You can actually fairly easily determine the rotational latency -- I did this once as part of a university project. It is described in this report. You'll want to skip to page 7 where you see some nice graphs of the latency. It goes from about 9.3 ms to 1.1 ms -- a drop of 8.2 ms. That corresponds directly to 60 s / 8.2 ms = 7317 RPM
.
It was done with simple C code -- here's the part that measures the between positions a
and b
in a scratch file. We did this with larger and larger b
values until we have been wandered all the way around a cylinder:
/* Measure the difference in access time between a and b. The result * is measured in nanoseconds. */ int measure_latency(off_t a, off_t b) { cycles_t ta, tb; overflow_disk_buffer(); lseek(work_file, a, SEEK_SET); read(work_file, buf, KiB/2); ta = get_cycles(); lseek(work_file, b, SEEK_SET); read(work_file, buf, KiB/2); tb = get_cycles(); int diff = (tb - ta)/cycles_per_ns; fprintf(stderr, "%i KiB to %i KiB: %i nsec\n", a / KiB, b / KiB, diff); return diff; }
This command lsblk -d -o name,rota
lists your drives and has a 1 at ROTA if it's a rotational disk and a 0 if it's an SSD.
Example output :
NAME ROTA sda 1 sdb 0
Finally a reliable solution! Two of them, actually!

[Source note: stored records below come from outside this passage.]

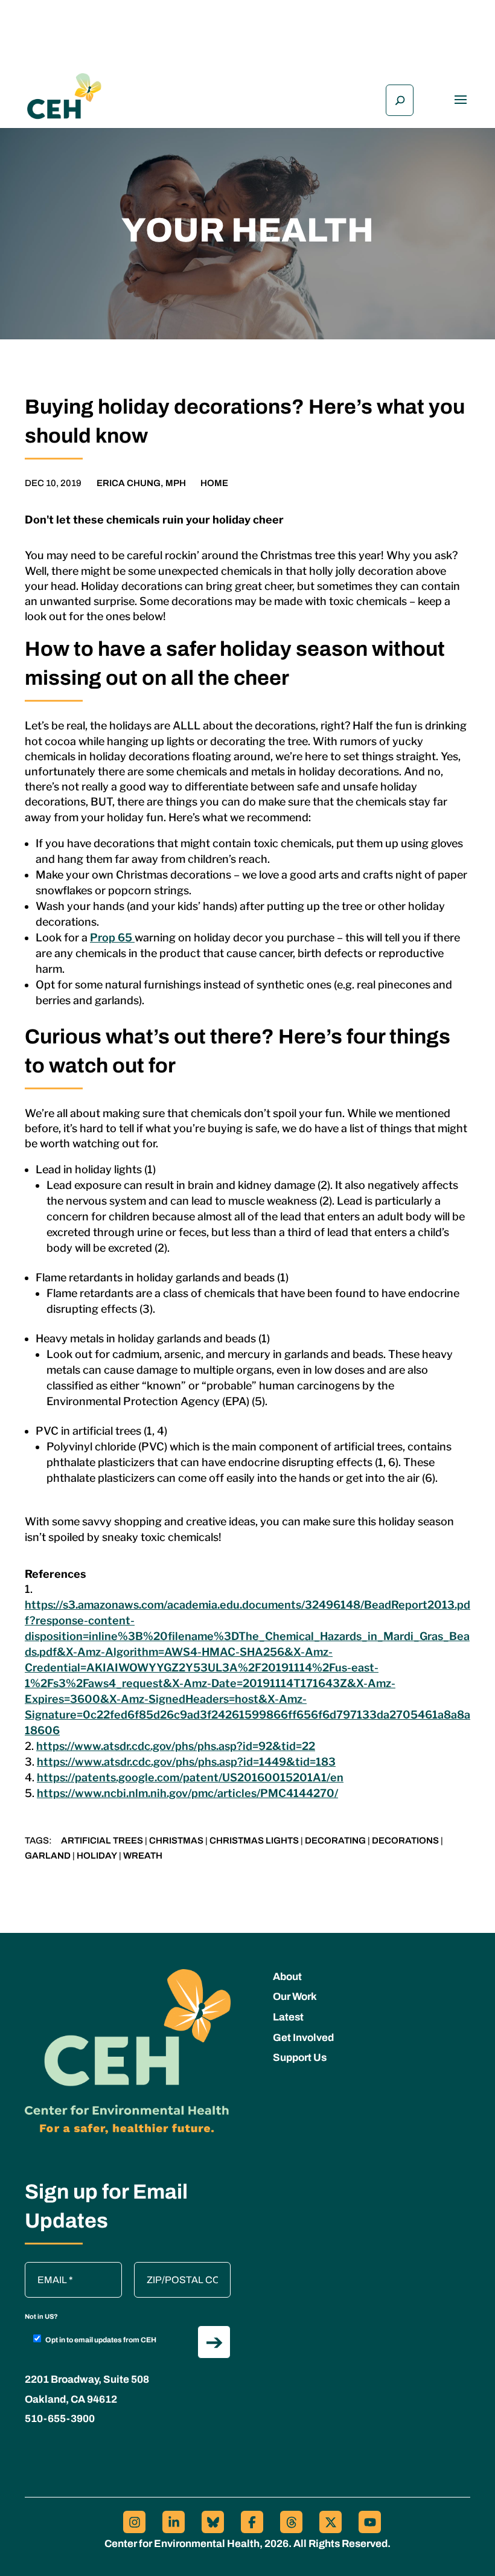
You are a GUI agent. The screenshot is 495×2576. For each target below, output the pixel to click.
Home (214, 483)
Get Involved (303, 2037)
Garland (48, 1855)
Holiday (97, 1855)
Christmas (176, 1840)
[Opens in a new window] (134, 2522)
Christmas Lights (254, 1840)
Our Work (295, 1996)
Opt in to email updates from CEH (100, 2340)
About (287, 1976)
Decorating (335, 1840)
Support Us (300, 2057)
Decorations (405, 1840)
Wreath (142, 1855)
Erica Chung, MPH (141, 483)
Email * (46, 2268)
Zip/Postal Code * (175, 2268)
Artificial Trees (102, 1840)
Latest (288, 2017)
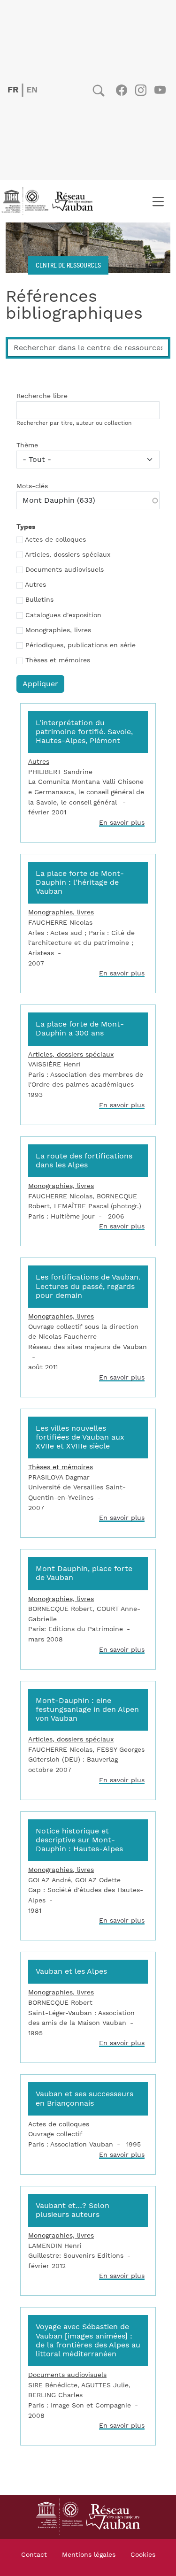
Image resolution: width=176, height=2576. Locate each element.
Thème (27, 445)
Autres (35, 585)
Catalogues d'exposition (63, 615)
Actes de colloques (55, 540)
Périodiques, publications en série (80, 645)
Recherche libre (42, 396)
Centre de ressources (68, 265)
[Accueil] (50, 201)
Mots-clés (32, 486)
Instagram (140, 90)
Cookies (142, 2555)
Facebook (121, 90)
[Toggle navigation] (158, 201)
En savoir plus (122, 822)
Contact (34, 2555)
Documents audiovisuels (64, 570)
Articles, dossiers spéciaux (67, 555)
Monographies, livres (58, 630)
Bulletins (39, 600)
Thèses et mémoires (57, 660)
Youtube (160, 90)
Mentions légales (88, 2555)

Check /sys/block/sdX/queue/rotational, where sdX is the drive name. If it's 0, you're dealing with an SSD, and 1 means plain old HDD.
I can't put my finger on the Linux version where it was introduced, but it's present in Ubuntu's Linux 3.2 and in vanilla Linux 3.6 and not present in vanilla 2.6.38. Oracle also backported it to their Unbreakable Enterprise kernel 5.5, which is based on 2.6.32.
There's also an ioctl to check if the drive is rotational since Linux 3.3, introduced by this commit. Using sysfs is usually more convenient, though.